Personal information
- Born: 1955 (age 70–71) Banff, Alberta, Canada
- Occupation: Jockey

Horse racing career
- Sport: Horse racing
- Career wins: 3,668

Major racing wins
- Longacres Mile Handicap (1984, 1997) Canadian Derby (1989) BC Premier's Handicap (1991, 2000) British Columbia Oaks (1995, 1996, 1997, 1999, 2001) British Columbia Derby (1996, 1998) Gottstein Futurity (1996) Ballerina Stakes (1997, 2001)

Racing awards
- Sovereign Award for Outstanding Apprentice Jockey (1976) Sovereign Award for Outstanding Jockey (1984) Avelino Gomez Memorial Award (2001)

Honours
- British Columbia Horse Racing Hall of Fame (1992) Canadian Horse Racing Hall of Fame (2007) Chris Loseth Handicap at Hastings Racecourse

Significant horses
- Delta Colleen, Travelling Victor Kid Katabatic, Police Inspector

= Chris Loseth =

Canadian jockey

Chris Loseth (born 1955 in Banff, Alberta) is a Canadian Thoroughbred horse racing jockey. At age six, Loseth's family moved to Fort Nelson, British Columbia then in the year before he graduated high school they resettled in Grand Forks. As a boy he was inspired by the success of the great Alberta jockey, Johnny Longden. After finishing high school, in 1974 Loseth began an apprenticeship at Hastings Racecourse in Vancouver, British Columbia that saw him go on to compete in more than 26,000 races. He retired on June 12, 2005, having won more races and stakes events than any other jockey in the one hundred and sixteen-year history of Hastings Racecourse.
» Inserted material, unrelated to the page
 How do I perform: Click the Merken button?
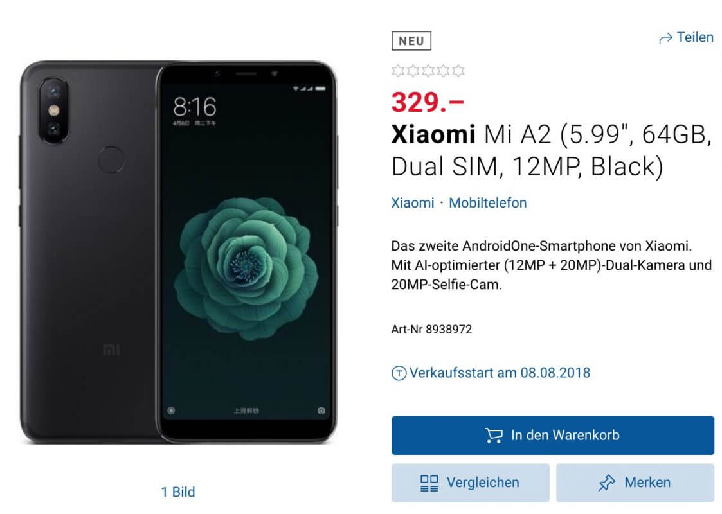coord(635,483)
In 1976, Chris Loseth was voted the Sovereign Award as Canada's Outstanding Apprentice Jockey. During his career, he was the Champion rider at Hastings Racecourse a record eight times and in 1984 earned another Sovereign Award as his country's Outstanding Jockey. In 2001, he was voted the Avelino Gomez Memorial Award, an honour given to a jockey who has made significant contributions to the sport of Thoroughbred racing in Canada.

==North American record==
Chris Loseth competed at racetracks along the Pacific coast of Canada and the United States. He had five wins in one day at California's Golden Gate Fields and won six races on three occasions (1974, 1976, 1994), doing it twice in Vancouver and once at Longacres Racetrack in Renton, Washington. On April 9, 1984, Loseth equaled the North American record for most wins in one day when he won eight races on a single racecard at Hastings Racecourse.

In 1992, Chris Loseth was inducted in the British Columbia Horse Racing Hall of Fame and in 2007 in the Canadian Horse Racing Hall of Fame. The Chris Loseth Handicap for three-year-old horses at Hastings Racecourse was named in his honour.

Following his retirement from racing in 2005, he has remained in the industry and is now a trainer with Canmor Farms in Aldergrove, British Columbia.